July 3, 2012
Dutch Tilt Package Design Photos

Top row left: Cartils’s “SuperTrash”; center: Studija Creata’s “Lithuanian vodka”; right: Cartils’s “Royal Stag”; 2nd row left: Reynolds and Reyner’s “Waldo Trommler Paints”; right: Martin Fek’s Mekfartin Beer; 3rd row left: Stranger & Stranger’s “Dearly Beloved” wine; right: Holmberg Design C0.’s “Natedogs” mustard; 4th row left: Moxie Sozo<’s “Eat Pastry” cookie dough; center: Wei Sun’s “13 Appellations” wine; right: Klee’s “Mount Tea” packaging; bottom left: Amy Krone’s “Stone Ruination Tenth Anniversary IPA”; on right: Samantha Hartill’s “Naked” coffee; lower right: Katrinna Whiting’s “Cultured Calf” cartons
Speaking of photos taken with the camera tilted at a “Dutch angle,” which yesterday’s close up photos of Sirous Namazi’s sculpture turned out not to be, it suddenly dawns on me that there are a lot of package design photos, taken a dynamic Dutch/Batman angle.
In addition to the conventions of package design presentation that we’ve sometimes noted —seamless white backgrounds; black backgrounds; reflective surfaces (real & simulated); extreme perspective “hero shots”— we have another visual trope: a titled camera angle, changing vertical to diagonal.

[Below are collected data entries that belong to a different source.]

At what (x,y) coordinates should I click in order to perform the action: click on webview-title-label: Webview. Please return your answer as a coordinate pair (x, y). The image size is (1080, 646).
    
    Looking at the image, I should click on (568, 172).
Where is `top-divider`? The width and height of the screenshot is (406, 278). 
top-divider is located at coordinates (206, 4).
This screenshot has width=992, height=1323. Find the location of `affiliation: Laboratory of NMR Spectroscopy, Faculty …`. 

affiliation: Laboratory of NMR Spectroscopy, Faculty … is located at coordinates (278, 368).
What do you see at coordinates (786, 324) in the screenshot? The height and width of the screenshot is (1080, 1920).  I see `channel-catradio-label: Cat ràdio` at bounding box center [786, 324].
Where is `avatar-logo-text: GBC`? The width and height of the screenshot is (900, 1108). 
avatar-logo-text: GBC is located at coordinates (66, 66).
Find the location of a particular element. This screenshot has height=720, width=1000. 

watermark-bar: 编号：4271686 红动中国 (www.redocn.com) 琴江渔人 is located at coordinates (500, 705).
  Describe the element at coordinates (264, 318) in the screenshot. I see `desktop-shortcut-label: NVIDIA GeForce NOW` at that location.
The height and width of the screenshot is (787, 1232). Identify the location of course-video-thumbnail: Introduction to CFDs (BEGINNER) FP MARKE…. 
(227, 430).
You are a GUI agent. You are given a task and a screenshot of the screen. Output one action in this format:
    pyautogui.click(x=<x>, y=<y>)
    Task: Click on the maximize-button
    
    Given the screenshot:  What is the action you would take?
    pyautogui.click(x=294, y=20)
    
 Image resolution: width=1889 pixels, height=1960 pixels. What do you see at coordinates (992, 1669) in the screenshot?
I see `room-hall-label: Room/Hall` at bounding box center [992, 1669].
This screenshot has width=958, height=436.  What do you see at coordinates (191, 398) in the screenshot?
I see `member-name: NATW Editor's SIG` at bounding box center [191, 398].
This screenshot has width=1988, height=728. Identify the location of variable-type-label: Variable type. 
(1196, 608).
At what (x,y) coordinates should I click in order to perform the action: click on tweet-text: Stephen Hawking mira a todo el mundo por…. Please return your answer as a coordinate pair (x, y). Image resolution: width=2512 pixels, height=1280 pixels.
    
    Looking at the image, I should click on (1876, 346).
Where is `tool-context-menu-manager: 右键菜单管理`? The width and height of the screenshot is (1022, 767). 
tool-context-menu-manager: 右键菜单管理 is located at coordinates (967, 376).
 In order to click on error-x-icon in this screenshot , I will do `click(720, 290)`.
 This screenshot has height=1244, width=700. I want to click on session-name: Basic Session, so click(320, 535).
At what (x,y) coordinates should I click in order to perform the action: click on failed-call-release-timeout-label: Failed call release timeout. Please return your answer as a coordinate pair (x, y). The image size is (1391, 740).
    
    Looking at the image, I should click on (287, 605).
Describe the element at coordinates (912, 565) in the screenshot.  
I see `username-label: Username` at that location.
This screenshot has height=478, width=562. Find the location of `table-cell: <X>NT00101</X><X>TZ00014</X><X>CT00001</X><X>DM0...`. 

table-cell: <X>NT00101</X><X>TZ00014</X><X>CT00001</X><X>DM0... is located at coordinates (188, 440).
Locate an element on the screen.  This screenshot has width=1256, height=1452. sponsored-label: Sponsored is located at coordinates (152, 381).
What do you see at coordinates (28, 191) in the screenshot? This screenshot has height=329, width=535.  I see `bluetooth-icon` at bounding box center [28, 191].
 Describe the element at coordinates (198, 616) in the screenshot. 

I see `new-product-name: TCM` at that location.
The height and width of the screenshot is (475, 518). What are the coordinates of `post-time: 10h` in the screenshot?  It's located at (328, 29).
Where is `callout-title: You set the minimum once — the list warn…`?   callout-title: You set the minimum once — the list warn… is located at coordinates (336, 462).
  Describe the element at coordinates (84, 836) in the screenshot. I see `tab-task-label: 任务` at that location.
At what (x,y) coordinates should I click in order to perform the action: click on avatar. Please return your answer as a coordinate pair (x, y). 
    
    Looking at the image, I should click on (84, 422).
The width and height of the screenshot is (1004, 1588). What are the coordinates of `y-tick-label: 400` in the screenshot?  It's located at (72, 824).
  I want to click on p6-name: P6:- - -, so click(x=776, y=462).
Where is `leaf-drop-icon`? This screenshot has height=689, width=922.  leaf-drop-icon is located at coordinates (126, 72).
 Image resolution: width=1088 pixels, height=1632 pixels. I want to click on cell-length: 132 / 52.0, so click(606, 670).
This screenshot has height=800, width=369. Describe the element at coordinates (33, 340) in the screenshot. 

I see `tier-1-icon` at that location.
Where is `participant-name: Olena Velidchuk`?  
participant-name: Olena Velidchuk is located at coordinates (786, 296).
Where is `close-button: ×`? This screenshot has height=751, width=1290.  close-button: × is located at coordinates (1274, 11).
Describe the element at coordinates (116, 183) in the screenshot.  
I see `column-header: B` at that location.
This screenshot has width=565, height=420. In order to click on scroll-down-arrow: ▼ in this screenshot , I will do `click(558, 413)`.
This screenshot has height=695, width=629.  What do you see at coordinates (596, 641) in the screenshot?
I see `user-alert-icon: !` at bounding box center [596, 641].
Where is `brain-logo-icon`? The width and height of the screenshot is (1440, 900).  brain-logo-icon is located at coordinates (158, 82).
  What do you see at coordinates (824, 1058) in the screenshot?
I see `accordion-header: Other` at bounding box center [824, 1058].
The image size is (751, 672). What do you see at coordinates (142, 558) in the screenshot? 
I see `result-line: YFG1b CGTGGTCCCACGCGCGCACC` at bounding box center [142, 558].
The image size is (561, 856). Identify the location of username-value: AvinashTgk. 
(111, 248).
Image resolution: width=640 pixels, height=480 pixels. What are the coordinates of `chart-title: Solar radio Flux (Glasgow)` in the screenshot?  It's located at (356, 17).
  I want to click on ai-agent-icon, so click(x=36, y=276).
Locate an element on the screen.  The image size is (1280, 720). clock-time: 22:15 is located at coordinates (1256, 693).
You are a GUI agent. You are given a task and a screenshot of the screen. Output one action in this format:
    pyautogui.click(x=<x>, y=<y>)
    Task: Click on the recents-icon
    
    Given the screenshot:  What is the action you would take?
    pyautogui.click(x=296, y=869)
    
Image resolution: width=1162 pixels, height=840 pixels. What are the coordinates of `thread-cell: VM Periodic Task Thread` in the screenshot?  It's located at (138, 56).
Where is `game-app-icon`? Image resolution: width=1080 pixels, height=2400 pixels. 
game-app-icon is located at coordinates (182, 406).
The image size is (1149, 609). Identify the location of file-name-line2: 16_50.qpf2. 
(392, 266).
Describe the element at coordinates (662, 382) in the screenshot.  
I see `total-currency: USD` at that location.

What’s behind this?
In film making, scenes shot at these angles are usually meant to impart something negative…
The angle was widely used to depict madness, unrest, exoticness, and disorientation in German Expressionism, hence its name (Deutsch, meaning German, was often conflated with the etymologically identical word Dutch; compare Pennsylvania Dutch). Montages of Dutch angles are structured in a way that the tilts are almost always horizontally opposite in each shot, for example, a right tilted shot will nearly always be followed with a left tilted shot, and so on.
…Dutch angles were used extensively in the original TV series and 1966 film of Batman, where each villain had his or her own angle. Scenes filmed in any villain’s hideout, when only the chief villain and his or her henchmen were present, were invariably shot at an angle departing extremely from the horizontal. This was to show that the villains were crooked.
from Wikipedia’s entry on “Dutch Angle”
Most of what the Dutch angle is meant to convey in films (madness, disorientation, crooks) are not the usual associations that brands try and seek out. Although, the case could be made that, for alcoholic beverage branding, some degree of disorientation is an implicit part of the brand promise. But house paint, mustard, milk & cookie dough?
In some cases (if you can’t see the skewed surface that the package is resting on) the photo might seem more naturalistic, as if someone were holding the package. And tilting a bottle at an angle, of course, is the means by which the package is poured and consumed.
It might also be argued that the whole point of such photos is to add a dynamic compositional element to package designs that might otherwise seem dull. For print advertising or online portfolios this is probably effective, but we can’t tilt the consumer’s head in the supermarket or the liquor store.